As China has pursued what many describe as "militarization" in the South China Sea, the Obama administration has sought to cooperate with Beijing in a number of areas, including on climate change and the Iran nuclear deal.
"Because the United States has prioritized cooperation with China on a vast number of issues, some of which are very important—climate change, the agreement with Iran to prevent Iran from going nuclear—there has been, I think, a belief in the administration that we can’t have those and then at the same time put pressure on China to stop taking destabilizing actions in the South China Sea," Bonnie Glaser, an Asia studies expert at the Center for Strategic and International Studies, told House lawmakers last week.

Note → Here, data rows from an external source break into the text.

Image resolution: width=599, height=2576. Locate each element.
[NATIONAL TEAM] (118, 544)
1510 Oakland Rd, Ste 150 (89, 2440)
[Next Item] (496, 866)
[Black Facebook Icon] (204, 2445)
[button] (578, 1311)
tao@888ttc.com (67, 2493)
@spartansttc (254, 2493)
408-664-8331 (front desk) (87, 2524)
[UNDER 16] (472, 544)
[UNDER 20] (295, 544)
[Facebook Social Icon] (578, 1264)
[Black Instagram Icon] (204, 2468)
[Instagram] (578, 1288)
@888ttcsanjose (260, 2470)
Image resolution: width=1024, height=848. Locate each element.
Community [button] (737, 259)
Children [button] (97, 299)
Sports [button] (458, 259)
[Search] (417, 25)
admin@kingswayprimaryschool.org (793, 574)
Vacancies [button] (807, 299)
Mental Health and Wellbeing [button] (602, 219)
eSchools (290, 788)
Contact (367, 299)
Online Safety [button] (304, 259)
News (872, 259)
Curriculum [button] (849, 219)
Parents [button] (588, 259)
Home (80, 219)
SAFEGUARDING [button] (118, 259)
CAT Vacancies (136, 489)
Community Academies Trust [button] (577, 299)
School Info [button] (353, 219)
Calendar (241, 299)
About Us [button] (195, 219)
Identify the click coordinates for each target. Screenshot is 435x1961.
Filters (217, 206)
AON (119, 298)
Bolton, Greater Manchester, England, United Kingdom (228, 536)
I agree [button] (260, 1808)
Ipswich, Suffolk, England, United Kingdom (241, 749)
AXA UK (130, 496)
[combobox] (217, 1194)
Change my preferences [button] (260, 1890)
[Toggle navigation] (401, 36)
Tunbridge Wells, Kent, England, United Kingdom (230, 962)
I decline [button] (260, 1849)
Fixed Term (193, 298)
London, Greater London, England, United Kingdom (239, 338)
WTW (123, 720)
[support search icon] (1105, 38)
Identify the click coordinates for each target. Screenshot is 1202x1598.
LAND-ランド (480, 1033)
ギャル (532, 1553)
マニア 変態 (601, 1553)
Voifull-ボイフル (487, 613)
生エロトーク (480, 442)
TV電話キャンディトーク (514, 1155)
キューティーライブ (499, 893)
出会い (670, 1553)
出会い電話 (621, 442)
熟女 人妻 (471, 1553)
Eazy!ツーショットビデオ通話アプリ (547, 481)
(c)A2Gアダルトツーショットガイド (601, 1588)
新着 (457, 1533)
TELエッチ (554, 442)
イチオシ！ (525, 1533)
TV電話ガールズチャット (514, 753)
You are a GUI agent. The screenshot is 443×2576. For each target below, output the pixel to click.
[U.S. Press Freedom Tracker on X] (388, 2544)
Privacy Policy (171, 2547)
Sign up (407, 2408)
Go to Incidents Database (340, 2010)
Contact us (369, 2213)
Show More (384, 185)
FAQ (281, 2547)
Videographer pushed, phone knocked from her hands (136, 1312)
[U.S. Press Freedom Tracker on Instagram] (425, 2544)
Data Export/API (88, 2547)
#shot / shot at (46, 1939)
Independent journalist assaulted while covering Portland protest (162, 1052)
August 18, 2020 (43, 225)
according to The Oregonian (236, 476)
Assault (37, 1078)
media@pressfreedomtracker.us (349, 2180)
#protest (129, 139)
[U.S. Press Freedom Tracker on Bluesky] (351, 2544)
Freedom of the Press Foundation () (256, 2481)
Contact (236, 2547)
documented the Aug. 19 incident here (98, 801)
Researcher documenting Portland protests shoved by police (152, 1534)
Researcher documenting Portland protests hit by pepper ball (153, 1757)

"But I think we can do both and we have to be willing to very clearly tell the Chinese that their behavior is unacceptable," Glaser said.
Ahead of the G-20 summit earlier this month, President Obama and his Chinese counterpart, Xi Jinping, formally agreed to the terms of the climate accord brokered in Paris last year. During the summit, an increased number of Chinese ships were spotted by the Philippines near the disputed Scarborough Shoal, on which experts worry China will pursue reclamation.
Beijing has rejected an international tribunal ruling that its South China Sea claims have no legal or historical basis, despite the United States urging it to accept the decision.
The U.S. Navy has sailed warships close to disputed features claimed by China in the South China Sea to exercise freedom of navigation under the rules of "innocent passage," in an effort to deter Chinese aggression.